IT'S STILL THE GOOD OLD days, when the value of a meal was
calculated by the pound, not the calorie, at Randazzo's West
(offshoot of Randazzo's of Sheepshead Bay). A small Storefront
restaurant with Formica tables, tile floor, and modest rear clam
bar, it reminds us of a time when hearty home-cooked fare was
the apex of an eatery's appeal, not its surroundings.
Making you feel welcome is a basket of freshly baked, crusty
bread on the table, promptly followed by chewy slices of
outstanding garlic bread. Randazzo's believes in old fashioned
cooking, where more is more. More baked clams, shrimp, stuffed
peppers, eggplant, mushrooms, and mussels in the hot antipasto,
more seafood in the hot antipasto, more seafood in the seafood
salad, more calamari, shrimp, scungili, scallops and definitely
more of the family's hot red sauce on the plates. Hefty
portions of broiled, pristine filet of sole, and pith portions
of spicy lobster, fra diavolo or simply broiled or steamed, and
more monster-sized meatballs and spaghetti. and let us not
forget those puffy potato croquettes.

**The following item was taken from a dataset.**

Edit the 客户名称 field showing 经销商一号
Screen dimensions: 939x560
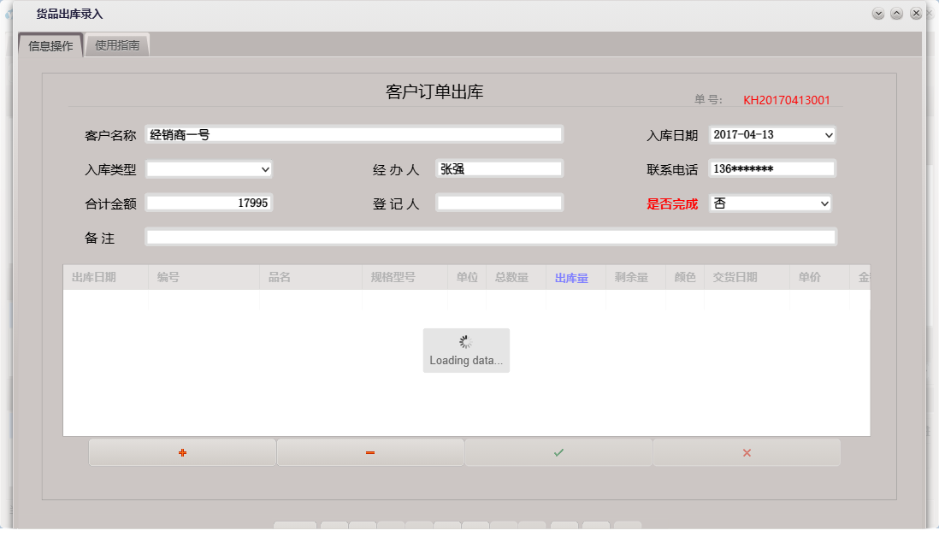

Heavy food, yes, but
victuals for the puissant, and it all starts with fine, fresh
ingredients.
For dessert, don't even try to resist the homebaked Italian
ricotta cheese cake. Prices are tame and the staff seems like a
happy brood. So when you are searching for a small, casual
place in Greenwich Village, Randazzo's just might fill the bill.

KEY LARGO, A TASTEFUL
Modern, family-run restaurant, features lots of seafood dishes, but does not limit itself to them. The menu is creative regional American, with a cluster of pastas. Though some choices are a tad contrived, you'll be tempted by the likes of classic conch chowder, shellfish stew, herb-encrusted rack of lamb, and a stirfry amalgamation of Caribbean jerk chicken breast and sea scallops. Salads are heroic, ingredients fresh. Attention is likewise given to
interesting vegetables and garnishes.
Say hello to one of Key Largo's least-expensive bowls of pasta ($9.95) and the best at that. It's a combination of lithe fettucine, chicken, and mixed fresh vegetables, tossed in a pungent, chunky tomato-basil sauce.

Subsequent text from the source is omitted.